P775 FIP Compute Node Implementation

The FIP activity with compute nodes/octants is to keep track of the different hardware issues found with compute nodes. IBM will provide the customer more P775 compute nodes than they paid for as part of FIP, and has choices in regard to how they use the FIP nodes. The FIP environment is specified as the FIP Swap policy as hot, warm, and cold. The "hot" swap policy is where they can use the extra FIP nodes as part compute processing, which provides additional processing power for production or non production activities. The "warm" policy is specified where the FIP nodes are powered up and made available to the P775 cluster, but they are not used with any production work load. The "cold" swap policy is where the FIP node resources are physically powered down and are brought online when required. The xCAT administrator with help of IBM service will need to make a decision on how they want to enable the FIP resources, where they may be able to allocate some FIP resources into all three swap policies. They will need to manually keep track on how the FIP resources are being allocated for their application workloads.

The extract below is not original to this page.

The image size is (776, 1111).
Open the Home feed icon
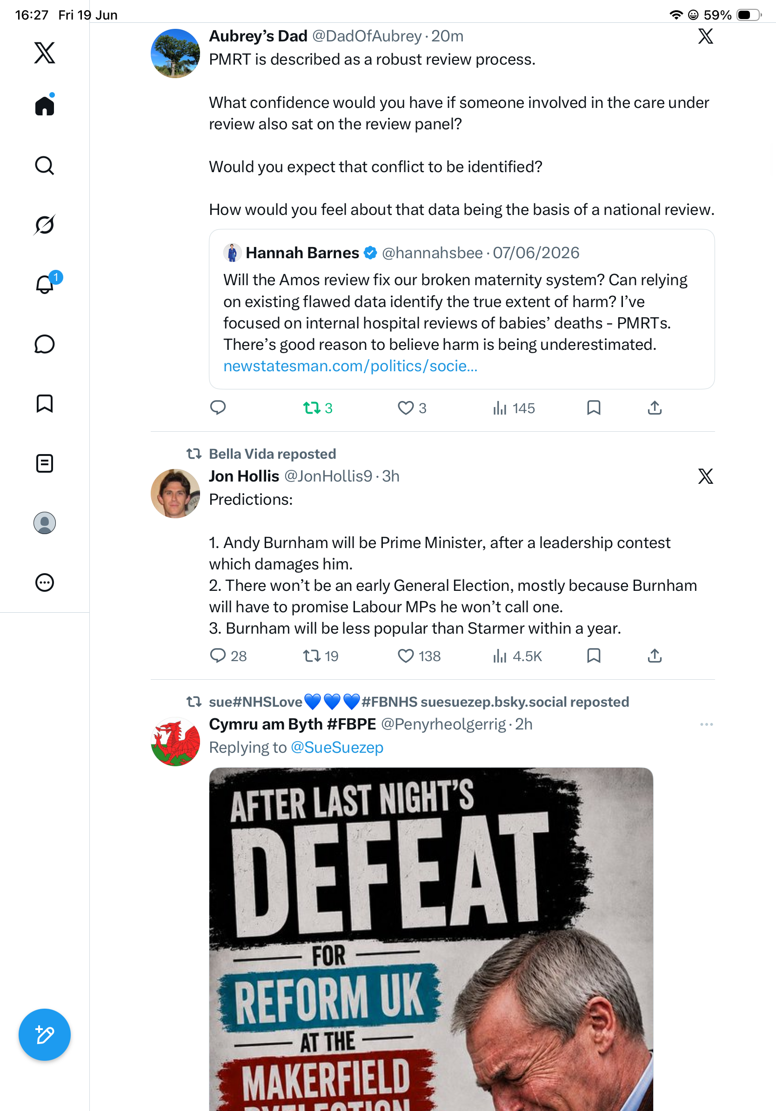[45, 105]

When the compute node has lost CPU/memory resources or HFI link connections where the node is no longer appropriate to be used as a compute node for LoadLeveler application activity. The xCAT administrator will need to remove the bad octant (node) from the LoadL resource pool so the node is no longer scheduled for any applications. Depending on the swap policy, the admin will decide which action is required.

 - hot swap policy   -  the administrator just removes the bad node from the LoadL resource pool and places the bad 
   octant/node in the FIP failed node group fip_defective. 
 - warm swap polify  -  the administrator removes the bad node from the LoadL resource pool, places the bad octant/node  in the
   FIP failed node group fip_defective. They may place setup FIP available compute nodes to be included in LoadL resource pool.
 - cold swap policy  - the administrator removes the bad node from the LoadL resource pool, places the bad octant/node  in the
   FIP failed node group fip_defective. They need to power up the CEC/octant, setup and install FIP available nodes, then place
   the compute nodes in LoadL resource pool

Hot and Warm compute node scenario

TBD  Need  LoadL  and xCAT  commands

Cold compute node scenario

TBD  Need  LoadL  and xCAT  commands (include power up, and compute node installation)

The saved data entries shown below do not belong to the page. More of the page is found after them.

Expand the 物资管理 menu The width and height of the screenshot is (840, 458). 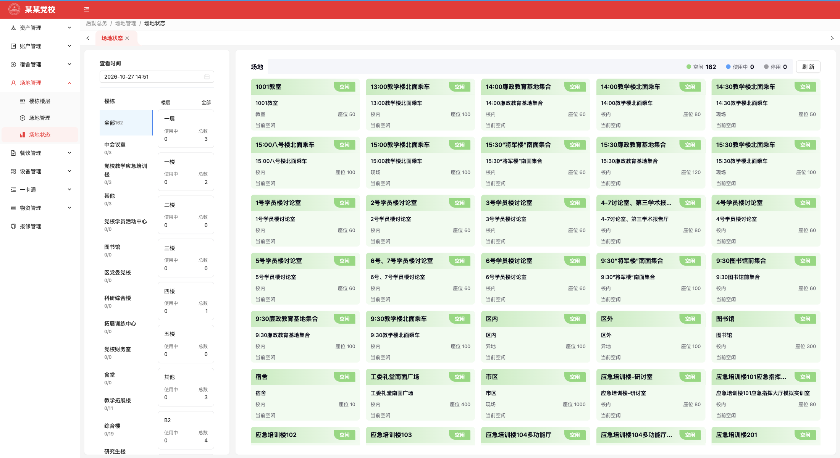(x=40, y=208)
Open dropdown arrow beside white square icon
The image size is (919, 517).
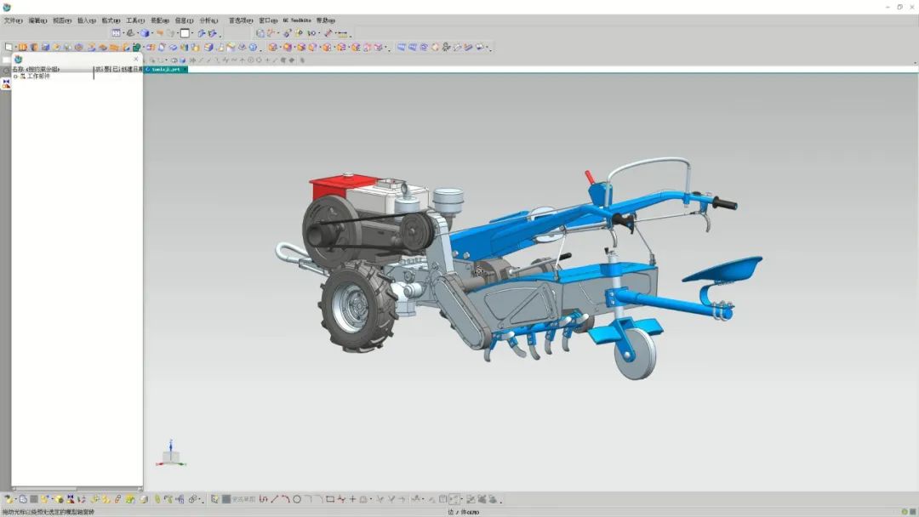point(192,34)
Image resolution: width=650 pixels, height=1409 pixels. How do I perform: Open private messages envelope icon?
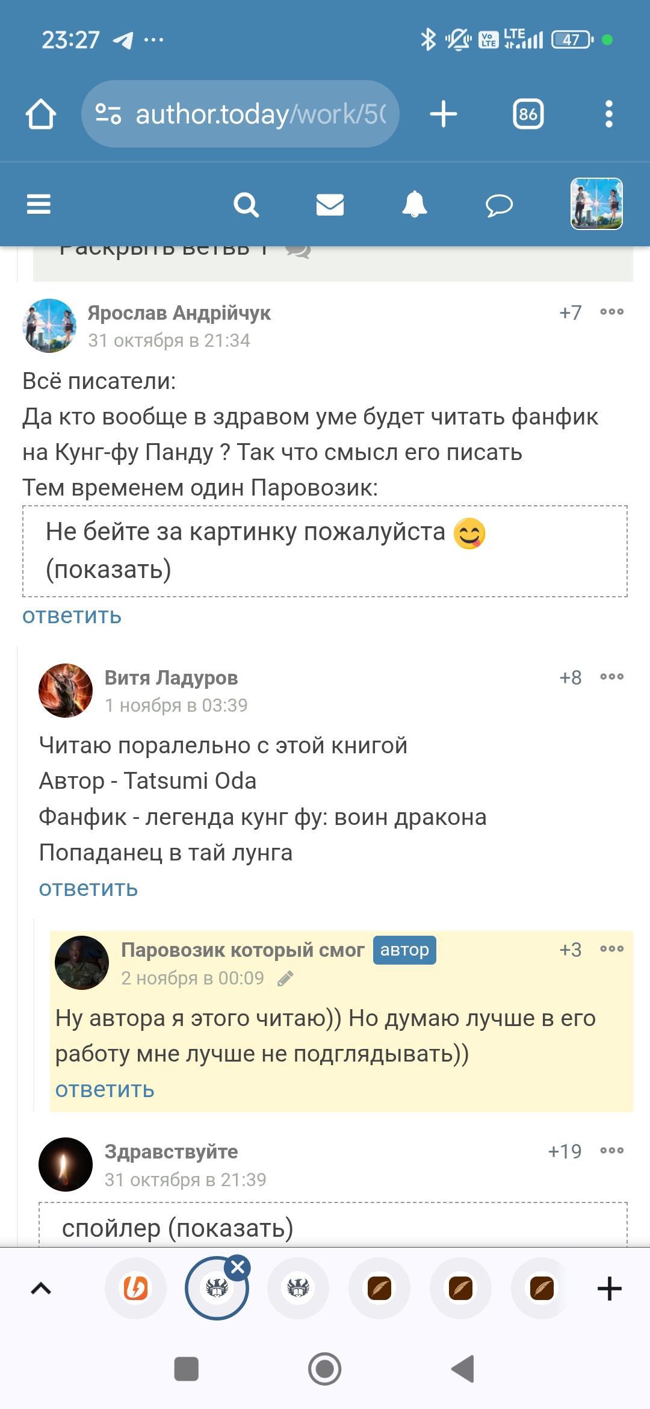[x=330, y=205]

P775 FIP Login Node Implementation

The FIP activity with P775 Login nodes/octants is to make sure that we have proper FIP nodes available in the P775 CEC that contains an available ethernet adapter, and is available to the same xCAT SN. As with compute nodes, the login nodes are diskless, so they contain octant resoureces of HFI, CPU and memmory. But they do need to have and ethernet I/O resource be included in the octant configuration. There are multiple P775 login nodes in the cluster, so the plan is that the P775 administrator will instruct the users to use one the other login nodes, while they rebuild a new login node from an available FIP resource. Based on the login node failure, the admin will need to locate an FIP octant, and then make sure the I/O ethernet adapter resource using xCAT "chvm" to a new designated FIP node octant. They will execute xCAT swapnodes command where you place the bad octant into fip_defective node group, and aloocate new octant as the new login node definition. The admin will need to see if the new login node requires a new ethernet "MAC" address to be used, and they will install the new P775 login node from the appropriate xCAT SN with same OS diskless image that was used with the previous login node used.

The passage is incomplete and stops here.